How New Yorkers Are (Irrationally) Freaking Out About Ebola

Panic over bowling alley, Uber, subway and more.

ByABC News
October 24, 2014, 1:38 PM

— -- New Yorkers are on edge after learning the city's first Ebola patient rode the subway, took an Uber and went bowling in Brooklyn before he was diagnosed.

Yeah, so never doing those things again, right?

Health officials insist New Yorkers don't need to worry. Three people who were in contact with the patient, Dr. Craig Allen Spencer, are under quarantine, and Spencer is in isolation at a New York City hospital.

But the news still scared some city-dwellers, especially in Brooklyn, where Spencer visited The Gutter bowling alley this week.

Simge Akbulet, who lives a couple of blocks away from the bowling alley in Williamsburg, said he's not too concerned about catching the deadly disease, but probably won't be bowling any time soon.

"I feel like this place is a hot spot, because he was just here hours before he got really sick," he said. "And he was touching the bowling ball and someone else touched the bowling ball."

"We need to know all these little details," Akbulet added. "OK, nothing is going to happen -- fine. But if there is a one-thousandth chance, do you want to be that thousandth person?"

PHOTO: A pedestrian walks past The Gutter bowling alley in the Williamsburg neighborhood of New York on Friday, Oct. 24, 2014.
A pedestrian walks past The Gutter bowling alley in the Williamsburg neighborhood of New York on Friday, Oct. 24, 2014.

The Gutter said it is working with the NYC Health Department and that its customers and staff were at no risk, but the bowling alley closed Thursday night.

Owner Todd Powers is bringing in a cleaning crew and reopening today.

One Brooklynite, Harlin Muir, told ABC News he was at The Gutter on Wednesday, the same night as Spencer, but said he isn't too worried:

Some New Yorkers displayed the city’s flare for the dramatic – or overacting - after news that Spencer took three separate subway lines before he was diagnosed:

In an effort to convince New Yorkers that the subways are safe, Mayor Bill de Blasio took the subway today.

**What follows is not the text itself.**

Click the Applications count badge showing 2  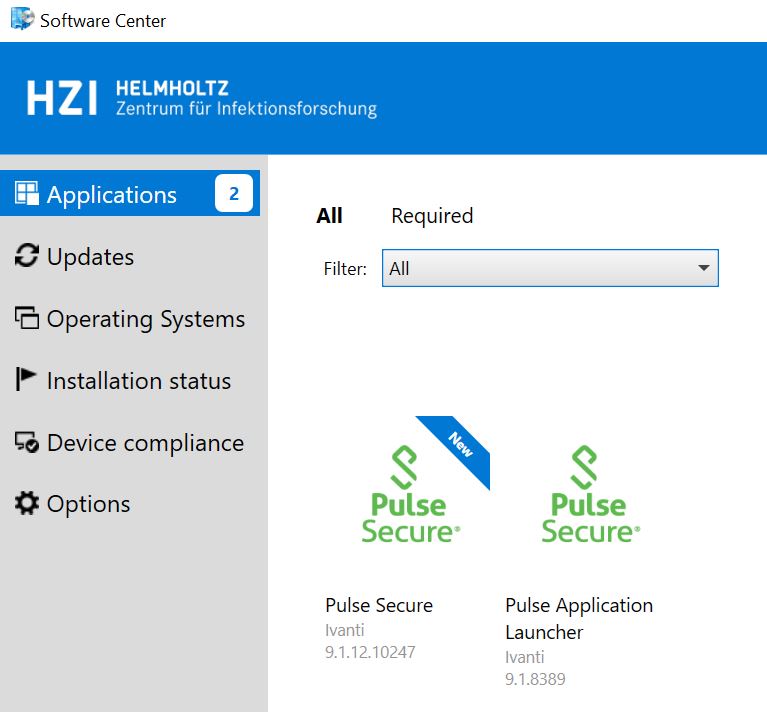click(234, 194)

Spencer also took an Uber on Wednesday. The company said it has been in contact with the health department and the Centers for Disease Control and Prevention, and that neither the driver or passengers who rode in the car after Spencer are at risk.

The patient also went to The Meatball Shop restaurant and the High Line park before he was diagnosed with Ebola, officials said.